Esta resposta de Padre Quevedo é bem próxima de uma ironia em relação à parapsicologia, afinal não é consenso a sua condição de ciência, embora desse o final do século XIX suas bases já estivessem apresentadas. A criação do termo é atribuída, mais frequentemente, ao botânico Joseph Banks Rhine e ao psicólogo William McDougall reivindicando sua condição de campo da psicologia relacionado a estudos extrassensoriais. 

Independentemente das discussões sobre método científico, que estabelece rigor e checagem criteriosa de dados inclusive por outros cientistas para dar margem a debate e contestação, os fenômenos e controvérsias que acompanharam paranormais e céticos alimentaram, e ainda alimentam, os mecanismos da indústria cultural. Não à toa, um dos grandes sucessos atuais é a série Stranger Things, produção da plataforma de streaming Netflix.  A história ambientada na década de 1980 reúne elementos como cientistas trabalhando secretamente com paranormais, projetos monitorados por forças de segurança dos Estados Unidos e da extinta União das Repúblicas Socialistas Soviéticas (URSS), dentre outros.  

Em seu site oficial, Uri Geller, que está com 76 anos, afirma que trabalhou com a CIA e o FBI em ações como usar o poder de sua mente para confundir computadores da KGB, o serviço de informações da URSS; rastrear assassinos em série, além de auxiliar a política de desarmamento entre EUA e URSS ao influenciar o negociador soviético, via a emissão de ondas cerebrais, a assinar um tratado de desarmamento nuclear. 

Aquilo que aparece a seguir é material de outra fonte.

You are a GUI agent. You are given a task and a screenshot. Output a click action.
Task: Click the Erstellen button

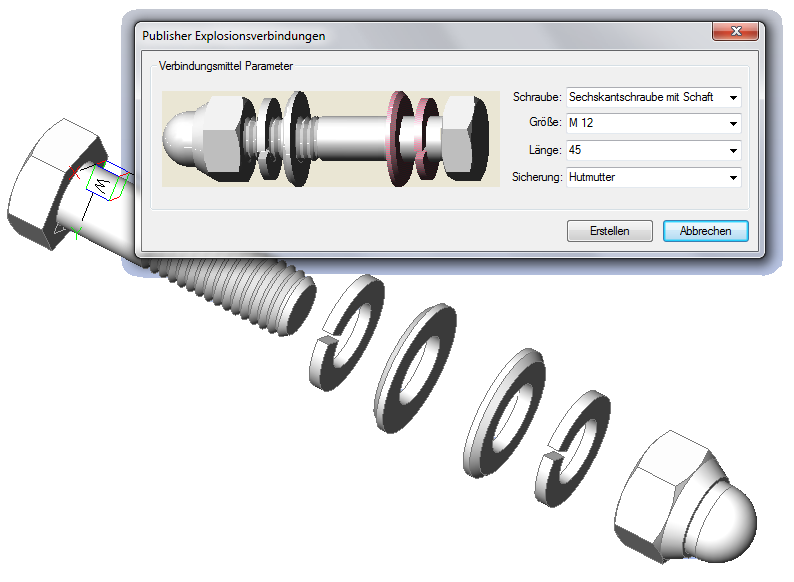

“Uri Geller é o que podemos chamar de um sujeito estrela, ou seja, aquele que tem carisma e que ganha projeção inclusive por meio da controvérsia. Isso também pode se dizer do Padre Quevedo”, avalia o antropólogo Cláudio Luiz Pereira. 

Essas duas estrelas acabaram por encontrar-se. Embora várias referências a Padre Quevedo, que morreu em 2019, afirmem que ele desmascarou Uri Geller em um programa de televisão, o que encontrei, no acervo de vídeos do Instituto Padre Quevedo, foi um desafio feito ao paranormal pelo padre nos bastidores da Rede Manchete. Uri Geller segue atuante nas redes sociais. Seu perfil oficial no Instagram tem pouco mais de 14 mil seguidores e no Twitter 22.608. 

Cleidiana Ramos é jornalista e doutora em antropologia.

*A reprodução de trechos das edições de A TARDE mantém a grafia ortográfica do período.